### What you need to do
Reproduce the data below verbatim, keeping every line in its original order.

### Exercise data
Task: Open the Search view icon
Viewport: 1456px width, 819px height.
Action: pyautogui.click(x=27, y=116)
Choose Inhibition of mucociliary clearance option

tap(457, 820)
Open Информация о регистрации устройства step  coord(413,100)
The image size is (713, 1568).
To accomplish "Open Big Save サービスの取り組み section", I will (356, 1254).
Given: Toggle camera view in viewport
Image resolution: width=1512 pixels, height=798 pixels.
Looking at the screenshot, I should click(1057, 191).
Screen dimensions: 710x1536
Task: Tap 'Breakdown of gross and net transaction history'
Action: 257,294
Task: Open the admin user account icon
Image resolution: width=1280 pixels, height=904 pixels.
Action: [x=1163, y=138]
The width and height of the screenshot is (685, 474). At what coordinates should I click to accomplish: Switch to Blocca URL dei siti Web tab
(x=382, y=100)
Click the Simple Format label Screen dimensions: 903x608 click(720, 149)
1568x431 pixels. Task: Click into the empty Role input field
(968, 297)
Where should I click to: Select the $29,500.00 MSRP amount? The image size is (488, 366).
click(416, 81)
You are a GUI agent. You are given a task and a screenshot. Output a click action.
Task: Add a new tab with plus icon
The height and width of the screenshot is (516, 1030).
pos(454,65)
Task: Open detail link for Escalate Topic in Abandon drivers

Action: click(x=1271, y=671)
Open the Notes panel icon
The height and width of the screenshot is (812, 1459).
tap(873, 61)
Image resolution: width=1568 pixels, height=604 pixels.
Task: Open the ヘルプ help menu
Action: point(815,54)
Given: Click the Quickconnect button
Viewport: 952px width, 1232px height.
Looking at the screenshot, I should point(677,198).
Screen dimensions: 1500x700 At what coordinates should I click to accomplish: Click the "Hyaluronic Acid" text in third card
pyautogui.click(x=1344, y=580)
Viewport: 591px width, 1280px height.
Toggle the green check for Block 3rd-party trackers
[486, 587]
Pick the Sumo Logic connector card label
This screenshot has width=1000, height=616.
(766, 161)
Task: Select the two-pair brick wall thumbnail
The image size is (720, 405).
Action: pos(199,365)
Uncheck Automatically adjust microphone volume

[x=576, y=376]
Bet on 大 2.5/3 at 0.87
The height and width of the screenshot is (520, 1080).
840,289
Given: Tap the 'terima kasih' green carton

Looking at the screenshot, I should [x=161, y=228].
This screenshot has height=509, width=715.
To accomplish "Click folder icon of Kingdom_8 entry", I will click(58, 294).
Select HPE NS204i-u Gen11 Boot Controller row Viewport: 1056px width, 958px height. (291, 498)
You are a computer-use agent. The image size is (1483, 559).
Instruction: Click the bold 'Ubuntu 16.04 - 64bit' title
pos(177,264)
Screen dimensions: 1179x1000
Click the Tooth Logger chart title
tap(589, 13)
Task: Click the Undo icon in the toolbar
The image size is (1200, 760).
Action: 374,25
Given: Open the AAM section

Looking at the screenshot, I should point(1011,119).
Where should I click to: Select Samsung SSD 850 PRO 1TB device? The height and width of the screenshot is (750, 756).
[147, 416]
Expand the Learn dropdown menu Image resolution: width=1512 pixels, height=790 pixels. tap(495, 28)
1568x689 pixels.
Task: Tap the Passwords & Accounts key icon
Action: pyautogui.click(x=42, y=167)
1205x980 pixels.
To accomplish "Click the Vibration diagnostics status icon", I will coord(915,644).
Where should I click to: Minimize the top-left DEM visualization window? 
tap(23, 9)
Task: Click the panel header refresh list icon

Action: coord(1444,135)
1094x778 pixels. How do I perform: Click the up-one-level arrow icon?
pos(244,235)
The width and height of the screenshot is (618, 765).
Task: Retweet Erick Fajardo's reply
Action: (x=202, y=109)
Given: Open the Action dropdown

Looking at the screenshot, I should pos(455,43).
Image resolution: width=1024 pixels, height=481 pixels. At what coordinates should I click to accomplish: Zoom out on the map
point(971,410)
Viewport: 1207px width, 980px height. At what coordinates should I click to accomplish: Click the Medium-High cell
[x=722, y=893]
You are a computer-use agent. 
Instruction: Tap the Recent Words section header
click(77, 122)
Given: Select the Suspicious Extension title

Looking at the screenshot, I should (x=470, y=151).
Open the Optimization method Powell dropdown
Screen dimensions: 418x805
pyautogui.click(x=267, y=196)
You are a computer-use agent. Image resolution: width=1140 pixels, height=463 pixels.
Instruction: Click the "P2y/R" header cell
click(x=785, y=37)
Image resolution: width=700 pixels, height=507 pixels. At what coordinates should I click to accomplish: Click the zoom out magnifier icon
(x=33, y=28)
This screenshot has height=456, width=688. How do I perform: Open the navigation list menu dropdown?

### Exercise response
Task: Open the Search view icon
Viewport: 1456px width, 819px height.
Action: pyautogui.click(x=27, y=116)
Choose Inhibition of mucociliary clearance option

tap(457, 820)
Open Информация о регистрации устройства step  coord(413,100)
The image size is (713, 1568).
To accomplish "Open Big Save サービスの取り組み section", I will (356, 1254).
Given: Toggle camera view in viewport
Image resolution: width=1512 pixels, height=798 pixels.
Looking at the screenshot, I should click(1057, 191).
Screen dimensions: 710x1536
Task: Tap 'Breakdown of gross and net transaction history'
Action: 257,294
Task: Open the admin user account icon
Image resolution: width=1280 pixels, height=904 pixels.
Action: [x=1163, y=138]
The width and height of the screenshot is (685, 474). At what coordinates should I click to accomplish: Switch to Blocca URL dei siti Web tab
(x=382, y=100)
Click the Simple Format label Screen dimensions: 903x608 click(720, 149)
1568x431 pixels. Task: Click into the empty Role input field
(968, 297)
Where should I click to: Select the $29,500.00 MSRP amount? The image size is (488, 366).
click(416, 81)
You are a GUI agent. You are given a task and a screenshot. Output a click action.
Task: Add a new tab with plus icon
The height and width of the screenshot is (516, 1030).
pos(454,65)
Task: Open detail link for Escalate Topic in Abandon drivers

Action: click(x=1271, y=671)
Open the Notes panel icon
The height and width of the screenshot is (812, 1459).
tap(873, 61)
Image resolution: width=1568 pixels, height=604 pixels.
Task: Open the ヘルプ help menu
Action: point(815,54)
Given: Click the Quickconnect button
Viewport: 952px width, 1232px height.
Looking at the screenshot, I should point(677,198).
Screen dimensions: 1500x700 At what coordinates should I click to accomplish: Click the "Hyaluronic Acid" text in third card
pyautogui.click(x=1344, y=580)
Viewport: 591px width, 1280px height.
Toggle the green check for Block 3rd-party trackers
[486, 587]
Pick the Sumo Logic connector card label
This screenshot has width=1000, height=616.
(766, 161)
Task: Select the two-pair brick wall thumbnail
The image size is (720, 405).
Action: pos(199,365)
Uncheck Automatically adjust microphone volume

[x=576, y=376]
Bet on 大 2.5/3 at 0.87
The height and width of the screenshot is (520, 1080).
840,289
Given: Tap the 'terima kasih' green carton

Looking at the screenshot, I should [x=161, y=228].
This screenshot has height=509, width=715.
To accomplish "Click folder icon of Kingdom_8 entry", I will click(58, 294).
Select HPE NS204i-u Gen11 Boot Controller row Viewport: 1056px width, 958px height. (291, 498)
You are a computer-use agent. The image size is (1483, 559).
Instruction: Click the bold 'Ubuntu 16.04 - 64bit' title
pos(177,264)
Screen dimensions: 1179x1000
Click the Tooth Logger chart title
tap(589, 13)
Task: Click the Undo icon in the toolbar
The image size is (1200, 760).
Action: 374,25
Given: Open the AAM section

Looking at the screenshot, I should point(1011,119).
Where should I click to: Select Samsung SSD 850 PRO 1TB device? The height and width of the screenshot is (750, 756).
[147, 416]
Expand the Learn dropdown menu Image resolution: width=1512 pixels, height=790 pixels. tap(495, 28)
1568x689 pixels.
Task: Tap the Passwords & Accounts key icon
Action: pyautogui.click(x=42, y=167)
1205x980 pixels.
To accomplish "Click the Vibration diagnostics status icon", I will coord(915,644).
Where should I click to: Minimize the top-left DEM visualization window? 
tap(23, 9)
Task: Click the panel header refresh list icon

Action: coord(1444,135)
1094x778 pixels. How do I perform: Click the up-one-level arrow icon?
pos(244,235)
The width and height of the screenshot is (618, 765).
Task: Retweet Erick Fajardo's reply
Action: (x=202, y=109)
Given: Open the Action dropdown

Looking at the screenshot, I should pos(455,43).
Image resolution: width=1024 pixels, height=481 pixels. At what coordinates should I click to accomplish: Zoom out on the map
point(971,410)
Viewport: 1207px width, 980px height. At what coordinates should I click to accomplish: Click the Medium-High cell
[x=722, y=893]
You are a computer-use agent. 
Instruction: Tap the Recent Words section header
click(77, 122)
Given: Select the Suspicious Extension title

Looking at the screenshot, I should (x=470, y=151).
Open the Optimization method Powell dropdown
Screen dimensions: 418x805
pyautogui.click(x=267, y=196)
You are a computer-use agent. Image resolution: width=1140 pixels, height=463 pixels.
Instruction: Click the "P2y/R" header cell
click(x=785, y=37)
Image resolution: width=700 pixels, height=507 pixels. At what coordinates should I click to accomplish: Click the zoom out magnifier icon
(x=33, y=28)
This screenshot has height=456, width=688. How do I perform: Open the navigation list menu dropdown?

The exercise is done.